Excerpt >>
Content starts

CMMI Independence at Home Program Falling Short After 8 Years

By Tiffany Ferguson, LMSW, CMAC, ACM

In late April the Center for Medicare & Medicaid Innovation Center (CMMI) released the evaluation of their Year 8 Independence at Home (IAH) demonstration. IAH is a Congressionally mandated initiative that seeks to evaluate the efficacy of incentivizing home-based primary care, reducing healthcare spending, and enhancing the quality of care for high-cost, high-need Medicare beneficiaries. This evaluation has provided valuable insights into the impact of such interventions, particularly in the context of the COVID-19 pandemic.

The IAH initiative commenced in 2012 with 18 participating practices, aimed at testing whether payment incentives could drive improvements in healthcare outcomes. Over subsequent years, the number of participating practices decreased, with only seven practices remaining by Year 8, amid the challenges posed by the pandemic for in-home services.

Some of the decline in participating primary care clinics is attributed to the program’s strict requirements, such as being available for primary care home visits at all hours, pending patient need, and the requirement to achieve success in cost reduction at least once in three consecutive years. The beneficiary requirements include that Medicare Fee-for-Service (FFS) patients have at least two chronic conditions, require assistance with at least two activities of daily living, and have been hospitalized and received acute or subacute rehabilitation services in the 12 months prior to program enrollment.  Beneficiaries must also not be in any long-term care or hospice program at the time of enrollment in the demonstration.

Content ends

Material supplied >>
Content starts

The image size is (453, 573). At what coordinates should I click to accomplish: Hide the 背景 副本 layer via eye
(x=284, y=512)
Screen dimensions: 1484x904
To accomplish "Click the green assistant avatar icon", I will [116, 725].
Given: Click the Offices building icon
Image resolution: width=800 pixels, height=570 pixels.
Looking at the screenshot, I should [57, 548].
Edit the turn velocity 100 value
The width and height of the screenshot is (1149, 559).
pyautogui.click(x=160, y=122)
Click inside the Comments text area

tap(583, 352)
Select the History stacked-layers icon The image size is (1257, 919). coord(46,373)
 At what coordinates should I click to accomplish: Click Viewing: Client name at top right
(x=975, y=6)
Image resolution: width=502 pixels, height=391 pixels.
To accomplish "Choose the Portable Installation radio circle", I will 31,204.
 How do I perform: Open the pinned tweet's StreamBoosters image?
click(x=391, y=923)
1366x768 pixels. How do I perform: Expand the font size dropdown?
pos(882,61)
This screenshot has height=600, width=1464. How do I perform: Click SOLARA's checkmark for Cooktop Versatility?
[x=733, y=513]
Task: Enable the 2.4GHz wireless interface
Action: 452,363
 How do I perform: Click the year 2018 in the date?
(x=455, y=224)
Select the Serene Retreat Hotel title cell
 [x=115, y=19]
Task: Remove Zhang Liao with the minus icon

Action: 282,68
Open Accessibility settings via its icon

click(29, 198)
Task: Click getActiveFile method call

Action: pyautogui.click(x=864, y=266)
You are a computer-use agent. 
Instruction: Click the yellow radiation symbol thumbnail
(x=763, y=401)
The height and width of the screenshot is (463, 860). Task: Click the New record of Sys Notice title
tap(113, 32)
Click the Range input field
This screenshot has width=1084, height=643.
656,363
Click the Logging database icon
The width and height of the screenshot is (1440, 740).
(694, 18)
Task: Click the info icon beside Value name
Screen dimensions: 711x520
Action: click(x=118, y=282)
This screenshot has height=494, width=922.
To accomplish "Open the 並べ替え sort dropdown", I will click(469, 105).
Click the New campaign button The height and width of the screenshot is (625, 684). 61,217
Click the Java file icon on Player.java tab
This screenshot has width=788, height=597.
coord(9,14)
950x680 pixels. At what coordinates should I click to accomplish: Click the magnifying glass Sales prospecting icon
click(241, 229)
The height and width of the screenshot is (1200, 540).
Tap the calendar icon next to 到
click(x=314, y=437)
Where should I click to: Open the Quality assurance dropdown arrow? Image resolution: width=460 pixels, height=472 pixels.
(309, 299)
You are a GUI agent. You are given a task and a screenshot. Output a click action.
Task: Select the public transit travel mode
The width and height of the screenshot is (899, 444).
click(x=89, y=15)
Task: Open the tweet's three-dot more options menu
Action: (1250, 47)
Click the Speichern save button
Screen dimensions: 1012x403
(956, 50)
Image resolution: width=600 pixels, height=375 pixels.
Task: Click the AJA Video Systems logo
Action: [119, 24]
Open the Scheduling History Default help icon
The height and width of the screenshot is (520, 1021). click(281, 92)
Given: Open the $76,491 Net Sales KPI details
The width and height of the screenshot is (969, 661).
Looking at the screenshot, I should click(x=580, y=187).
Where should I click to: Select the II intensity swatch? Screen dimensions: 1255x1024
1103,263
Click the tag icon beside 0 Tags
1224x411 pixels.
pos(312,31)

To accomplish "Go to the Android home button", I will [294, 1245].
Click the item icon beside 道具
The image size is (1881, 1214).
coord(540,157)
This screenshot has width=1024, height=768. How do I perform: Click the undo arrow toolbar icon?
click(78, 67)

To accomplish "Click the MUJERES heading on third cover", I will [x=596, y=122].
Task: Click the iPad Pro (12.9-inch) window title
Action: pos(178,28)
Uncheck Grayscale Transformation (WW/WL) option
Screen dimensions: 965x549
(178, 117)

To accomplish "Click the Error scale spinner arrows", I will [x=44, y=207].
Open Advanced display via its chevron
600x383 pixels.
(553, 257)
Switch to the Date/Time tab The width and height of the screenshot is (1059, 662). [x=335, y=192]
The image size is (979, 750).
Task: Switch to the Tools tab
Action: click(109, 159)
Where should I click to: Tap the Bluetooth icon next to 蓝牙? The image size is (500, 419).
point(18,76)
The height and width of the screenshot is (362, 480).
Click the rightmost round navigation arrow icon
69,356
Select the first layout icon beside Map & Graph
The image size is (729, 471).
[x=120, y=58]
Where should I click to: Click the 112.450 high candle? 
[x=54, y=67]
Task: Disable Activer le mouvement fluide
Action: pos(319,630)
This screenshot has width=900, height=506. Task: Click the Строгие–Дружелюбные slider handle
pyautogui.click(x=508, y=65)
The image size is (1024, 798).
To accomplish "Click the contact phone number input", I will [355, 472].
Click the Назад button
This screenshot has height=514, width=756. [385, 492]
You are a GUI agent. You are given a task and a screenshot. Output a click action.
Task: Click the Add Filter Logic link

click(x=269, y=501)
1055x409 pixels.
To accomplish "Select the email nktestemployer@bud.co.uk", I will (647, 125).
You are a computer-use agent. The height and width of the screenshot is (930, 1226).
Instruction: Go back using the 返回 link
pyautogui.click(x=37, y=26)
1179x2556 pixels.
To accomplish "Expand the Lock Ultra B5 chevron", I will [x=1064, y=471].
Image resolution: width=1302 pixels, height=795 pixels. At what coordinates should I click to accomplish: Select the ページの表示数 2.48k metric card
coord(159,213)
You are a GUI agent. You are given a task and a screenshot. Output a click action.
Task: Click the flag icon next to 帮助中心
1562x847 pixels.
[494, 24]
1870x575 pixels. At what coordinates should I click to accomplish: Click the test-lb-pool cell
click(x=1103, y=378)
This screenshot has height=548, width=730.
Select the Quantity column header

Content ends

Tasks for this exercise >>
- 1) Copy out everything in the Independence at Home article from "In late April" down to "the COVID-19 pandemic.".
- 2) List every requirement that the Independence at Home article gives for beneficiaries.

Solution list >>
- 1)
In late April the Center for Medicare & Medicaid Innovation Center (CMMI) released the evaluation of their Year 8 Independence at Home (IAH) demonstration. IAH is a Congressionally mandated initiative that seeks to evaluate the efficacy of incentivizing home-based primary care, reducing healthcare spending, and enhancing the quality of care for high-cost, high-need Medicare beneficiaries. This evaluation has provided valuable insights into the impact of such interventions, particularly in the context of the COVID-19 pandemic.

- 2)
- Have at least two chronic conditions
- Require assistance with at least two activities of daily living
- Have been hospitalized and received acute or subacute rehabilitation services in the 12 months prior to program enrollment
- Not be in any long-term care or hospice program at the time of enrollment in the demonstration